A total of 28 patients (18 HIV-positive, 10 HIV-negative) received 5 mg of Pomalyst, once daily for 21 of 28-day cycles, until disease progression or unacceptable toxicity. All HIV-positive patients continued concomitant highly active antiretroviral therapy (HAART). The trial excluded patients with symptomatic pulmonary or visceral Kaposi sarcoma, history of venous or arterial thromboembolism, or procoagulant disorders. Patients received thromboprophylaxis with aspirin 81 mg once daily throughout therapy. The median time to first response was 1.8 months (0.9 to 7.6). The primary endpoint of the study was overall response rate (ORR), which included complete response (CR), clinical complete response (cCR) and partial response (PR), as assessed by investigators according to the AIDS Clinical Trial Group (ACTG) Oncology Committee response criteria for Kaposi sarcoma. For all patients, the ORR was 71% (95% CI: 51, 87) with 14% (4/28) of patients achieving CR and 57% (16/28) of patients achieving a PR, respectively. The median duration of response for all patients was 12.1 months (95% CI: 7.6, 16.8). Additionally, half (50%) of patients who responded maintained a response at more than 12 months with Pomalyst. The most common adverse reactions including laboratory abnormalities ( greater than 30%) are decreased absolute neutrophil count or white blood cells, elevated creatinine or glucose, rash, constipation, fatigue, decreased hemoglobin, platelets, phosphate, albumin, or calcium, increased ALT, nausea and diarrhea.Adverse reactions were evaluated in 28 patients who received treatment with Pomalyst.
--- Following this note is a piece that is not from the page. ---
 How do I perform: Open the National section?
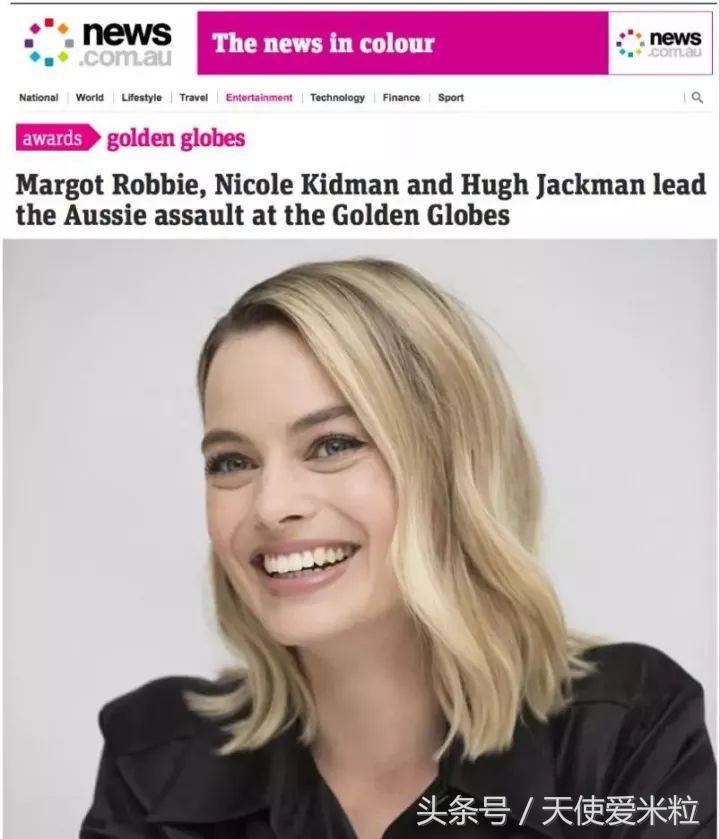(x=39, y=97)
Adverse reactions ( greater than 20%) included maculopapular rash (71%), constipation (71%), fatigue (68%), nausea (36%), diarrhea (32%), cough (29%), dyspnea (29%), peripheral edema (29%), upper respiratory tract infection (29%), muscle spasms (25%), hypothyroidism (21%), dry skin (21%) and chills (21%). Grade 3 or 4 adverse reactions included maculopapular rash (3.6%), diarrhea (3.6%) and peripheral edema (3.6%). Grade 3 or 4 laboratory abnormalities ( greater than 5%) worsening from baseline included decreased absolute neutrophil count (50%), decreased phosphate (25%), elevated glucose (7%) and elevated creatine kinase (7%). Permanent discontinuation due to an adverse reaction occurred in 11% (3/28) of patients who received Pomalyst. No new safety signals were identified, and the safety of Pomalyst in Kaposi sarcoma was consistent with the known safety profile of Pomalyst in approved indications.